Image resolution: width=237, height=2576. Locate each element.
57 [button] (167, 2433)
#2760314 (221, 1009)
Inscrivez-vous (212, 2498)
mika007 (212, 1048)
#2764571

..............................

» TASK DETAILS:
Would you retype the records above without changing a word?

» SOLUTION FOR THIS TASK:
Image resolution: width=237, height=2576. Locate each element.
57 [button] (167, 2433)
#2760314 (221, 1009)
Inscrivez-vous (212, 2498)
mika007 (212, 1048)
#2764571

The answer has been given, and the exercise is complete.